Intervenção do MP da Bahia gera impasse sobre cachês no São João
O Ministério Público da Bahia monitora gastos com festas juninas, gerando conflitos com artistas e questionamentos sobre a transparência dos contratos.
Pontos principais
- O MP da Bahia exige que reajustes de cachês em festas juninas não superem a inflação oficial medida pelo IPCA.
- O cantor Flávio José cancelou apresentações no estado após questionamentos do órgão sobre o valor de seu contrato.
- Um novo portal de transparência foi criado pelo MP para monitorar os gastos das prefeituras com atrações musicais.
- Artistas de forró apontam disparidade salarial em relação a nomes de outros gêneros, como o sertanejo.
- Investigações indicam que cachês de artistas como Wesley Safadão e Gusttavo Lima não aparecem nas planilhas de transparência municipais.
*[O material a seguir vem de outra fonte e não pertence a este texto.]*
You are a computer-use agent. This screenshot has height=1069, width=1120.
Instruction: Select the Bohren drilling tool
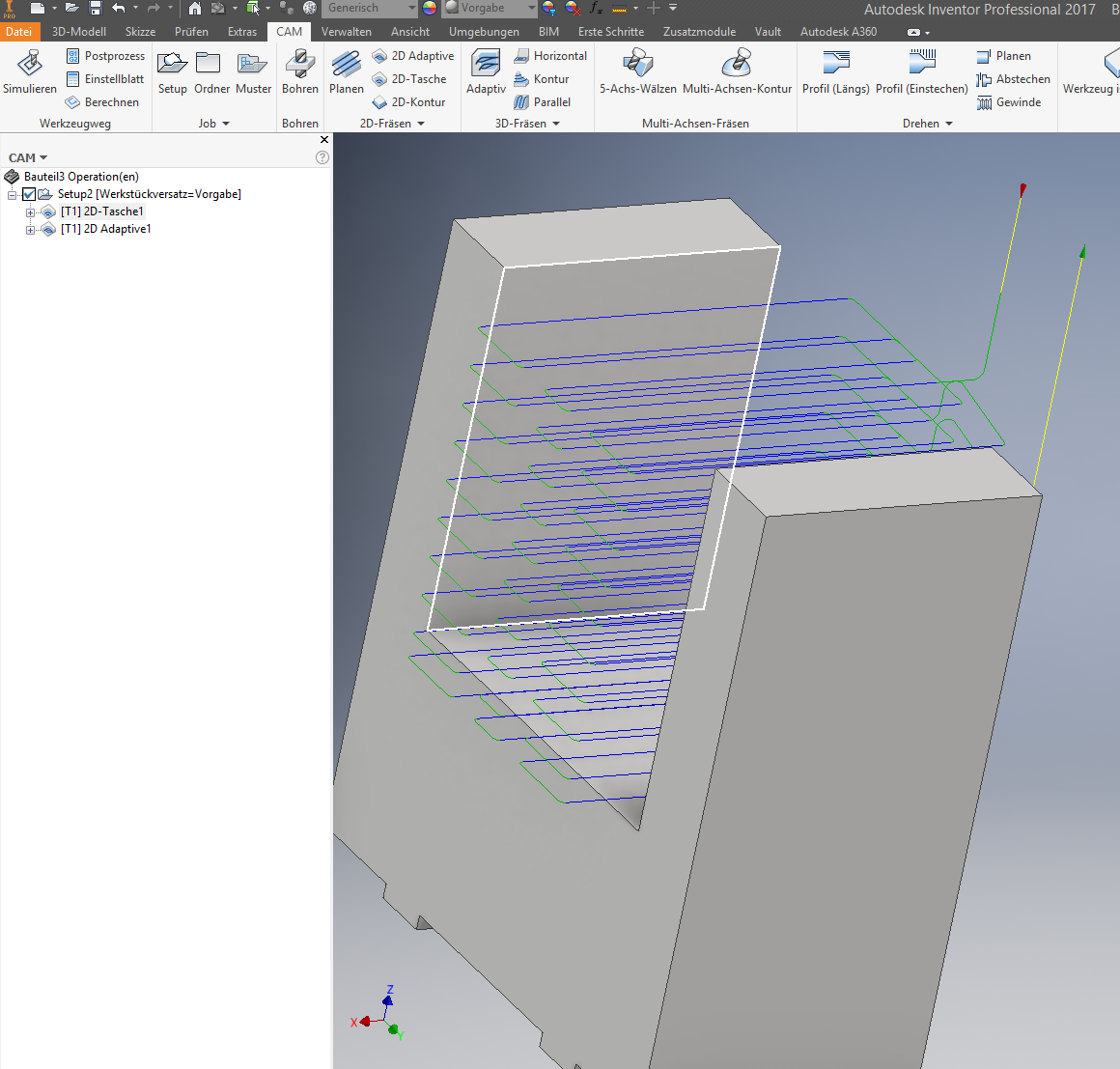coord(300,71)
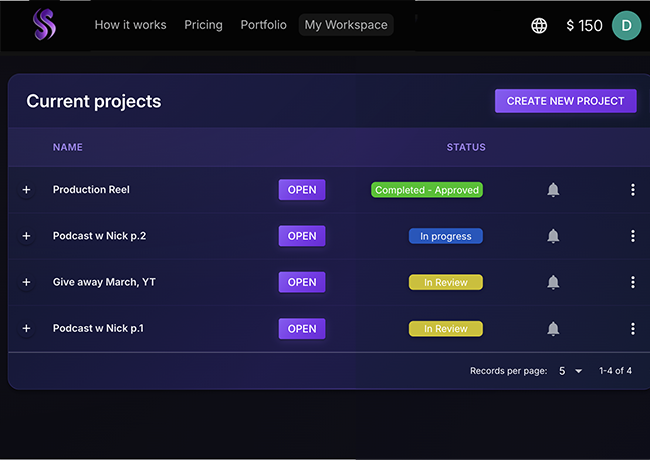This screenshot has width=650, height=460.
Task: Toggle bell for Podcast w Nick p.2
Action: [553, 236]
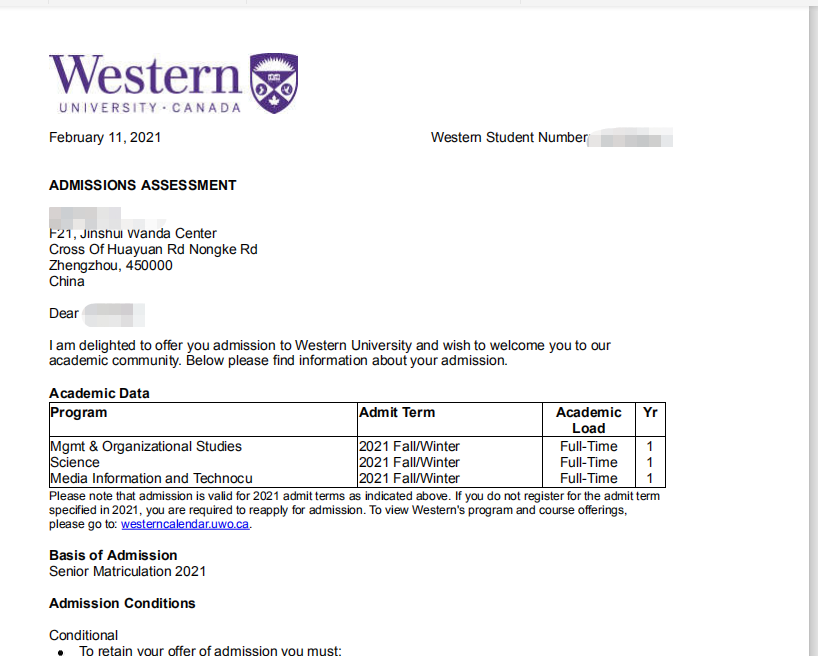Click the Full-Time load in Science row
The width and height of the screenshot is (818, 656).
point(589,462)
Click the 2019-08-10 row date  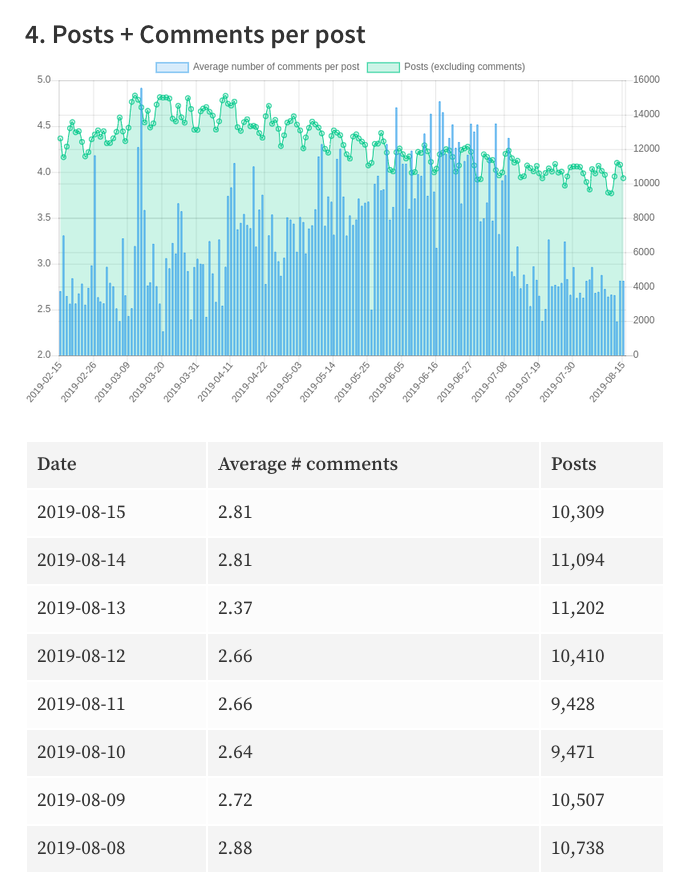81,752

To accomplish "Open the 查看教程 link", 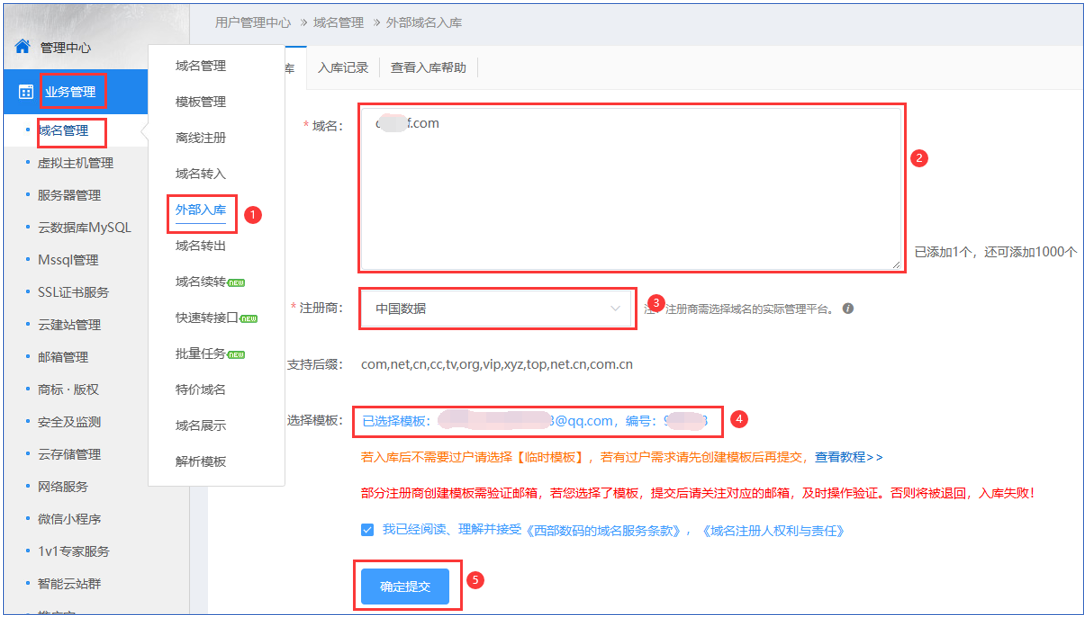I will (848, 457).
A atuação do Ministério Público da Bahia para conter o aumento dos cachês em festas juninas tem provocado um embate entre órgãos fiscalizadores e a classe artística. A medida, que busca limitar os reajustes ao índice do IPCA, visa garantir o uso responsável do dinheiro público pelas prefeituras. O cenário de tensão escalou após o cancelamento de shows do cantor Flávio José, que teve seu contrato questionado pelas autoridades. Além da limitação de valores, a iniciativa do MP expõe uma crise de transparência, com denúncias de que grandes nomes do cenário nacional, como Wesley Safadão e Gusttavo Lima, não possuem seus contratos devidamente detalhados nas planilhas públicas. A classe artística, por sua vez, critica a desigualdade nos pagamentos, destacando a disparidade entre o forró tradicional e outros gêneros musicais que dominam os palcos do estado.